Patten (right) finished behind Ilchenko for the second successive year
Cassandra Patten and Keri-Anne Payne qualified for the open water events at the Olympics after their displays at the 10km world championships.
The British duo claimed silver and eighth respectively in Seville to book their places at the Beijing Games.
Russian Larisa Ilchenko, 19, defended her 2007 title in a time of two hours, two minutes and 2.7 seconds.
Patten, 21, finished 3.1 secs behind to take silver for the second successive year with Spain's Yurema Requena third.
South African amputee Natalie Du Toit also qualified for Beijing after she finished fourth.
The 10km swim - often described as "wrestling in water" because of its aggressive tactics - will be making its debut at the Games in August.
"I am overjoyed with that result," said Patten, who narrowly missed out on gold in last year's event in Melbourne, where she had been stung by a jellyfish during the race.
I am now going to get back to the pool and work on my medley training and my gym work
And she was overjoyed to secure her second event at the Beijing Games, having already sealed her place in the 800m freestyle in the pool.
"I was really hurting in the final lap but I just thought that if I kept on I would become the first person to qualify for both the pool and open water and this is what I wanted so I kept myself going and got the second place.
"Last night I was really nervous, I didn't doubt myself but I knew that it would be a really tough race. I knew that one wrong move and I would get pushed back because of the quality of the field.
"Girls' races do tend to be closer than the men's races. I just wanted to be outside of the pack because it is a better when you have some space."
Payne, 20, slipped down the field as she got stuck in the pack but moved up the field to guarantee her place in the British Open Water Olympic squad with a top-10 finish.
"I planned to stick to the front of the pack," said the Stockport Metro swimmer, who has also qualified for the 200m and 400m individual medley events at the Olympics.

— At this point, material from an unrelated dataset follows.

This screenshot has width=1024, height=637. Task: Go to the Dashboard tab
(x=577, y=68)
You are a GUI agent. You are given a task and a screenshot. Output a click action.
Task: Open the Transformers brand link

"I started well and I was in the top three for a long part of the race but there was a lot of fighting and I slipped back a bit, but I do think I should have stayed closer to the leaders.
"It is great to have qualified and I am pleased with the result. Pool swimming is my main focus and so to qualify in open water is a definite bonus. It is great to be one of the first people to qualify in both the pool and in open water.
"I am now going to get back to the pool and work on my medley training and my gym work to improve my fitness for future races."
Du Toit, who lost her left leg when she was hit by a car while riding her scooter in 2001, finished just 5.1 seconds behind Ilchenko.
The 24-year-old became the first amputee to race in the finals of a major able-bodied swimming competition when she made the final of the 800m freestyle at the 2002 Commonwealth Games.
She missed out on qualification for the 2004 Athens Olympics, but did compete in the Paralympics the same year where she won five gold medals and a silver.
Australia's two-time Olympic 1500m champion Grant Hackett is among the leading contender's in the men's 10km open water race at the Guadalquivir river course on Sunday.